Before the Fall Summary & Study Guide includes comprehensive information and analysis to help you understand the book. This study guide contains the following sections:

This detailed literature summary also contains Quotes and a Free Quiz on Before the Fall by Noah Hawley.

Note: Citations in this study guide refer to the May 2016 Hachette Book Group/Grand Central Publishing First Edition of Before the Fall.

Before the Fall is a contemporary thriller by Noah Hawley in which plane crash survivor and artist Scott Burroughs attempts to recall the events leading up to the crash and to deal with its aftermath. When the novel begins, Scott is a last-minute addition to a private flight from Martha’s Vineyard to New York, chartered by millionaire conservative news magnate David Bateman, his wife, Maggie, and their two children, Rachel and JJ. David, though much older than Maggie, has a good marriage and is very close with his children despite wishing he was home more. Maggie, however, has secretly become enamored with Scott, though she explains to everyone he is a friend whose art she is enthusiastic about.
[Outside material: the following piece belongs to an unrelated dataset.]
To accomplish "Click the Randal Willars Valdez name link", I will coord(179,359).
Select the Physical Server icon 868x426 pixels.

Friends of the Batemans, private investment firm owner Ben Kipling and his wife, Sarah, are also invited along before the flight. Sarah has accepted the invitation at Maggie’s insistence for an enjoyable flight back to New York together, while Ben hopes to ask David’s advice on how to handle an indictment about to be served to him by the FBI for dealing with dirty money. The plane is watched over by Israeli-American private security man Gil Baruch, who along with a security unit was hired by the Batemans for protection after Rachel was kidnapped some years before. Gil and the Bateman family are close, and trust one another completely. The private OSPRY plane is piloted by a longtime captain, James Melody; copiloted by thirty-year old Charlie Busch; and is tended to by Emma Lightner, a flight attendant in her mid-twenties. Sixteen minutes into the flight, the plane crashes into the sea. Scott surfaces, unable to clearly recall the preceding few moments, and discovers only one other survivor–the four year-old JJ. With JJ in tow secured to a seat cushion flotation device, Scott swims to shore and washes up on Montauk on Long Island.
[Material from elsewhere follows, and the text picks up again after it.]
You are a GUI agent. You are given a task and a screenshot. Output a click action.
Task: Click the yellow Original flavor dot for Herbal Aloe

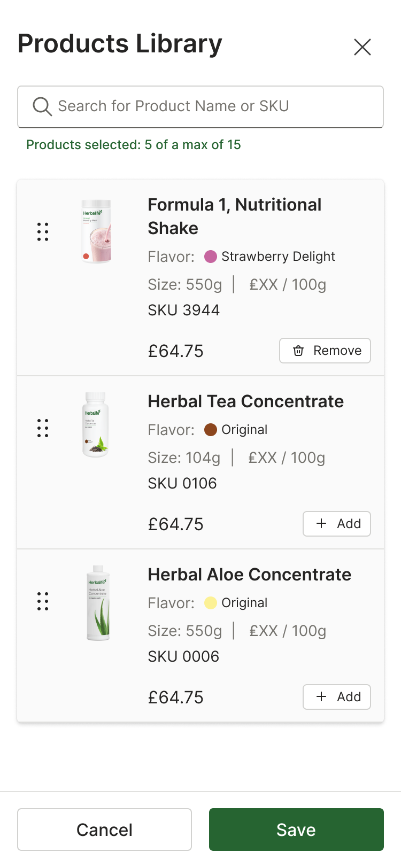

Gus Franklin, who handles transportation disasters for the federal government, immediately responds to the crash. There are no other survivors. Gus spends the next few weeks piecing together the wreckage of the plane and trying to determine what happened while befriending Scott and urging Scott to try his hardest to recall the past. JJ is sent to live with his compassionate aunt and stands to inherit over $100-million. Scott spends time visiting JJ while doing his best to avoid the media as much as he can. Scott himself comes under investigation when it is discovered that his latest paintings all feature disasters, including a plane crash. Scott is finally forced to confront the public to explain the paintings, saying they are a reflection of his own life which has largely been a waste until recently, and that the paintings present the undeniable truth to people–that one day, everyone dies.

Gus, in the meantime, begins piecing together the lives of the people who were on the plane, especially when the bulk of the wreckage is found with bullet holes in the cockpit door and the dead pilot on the wrong side of the cockpit door. The data and voice recorders of the plane are recovered and decoded. As this occurs, Gus learns that Charlie Busch had been a screw-up as a kid but had apparently been set on the right path by his uncle, a U.S. Senator. As it turns out, Charlie was in an abusive relationship with Emma, where Charlie was the abuser. Charlie’s toxicology report tests positive for alcohol and cocaine, meaning he was flying high and drunk. Emma resisted Charlie’s advances the day of the flight and even slapped him across the face. The data and voice recorders reveal that the pilot left the cockpit to deal with a nosebleed, during which time Charlie began calling Emma a bitch over and over before deliberately crashing the plane into the ocean.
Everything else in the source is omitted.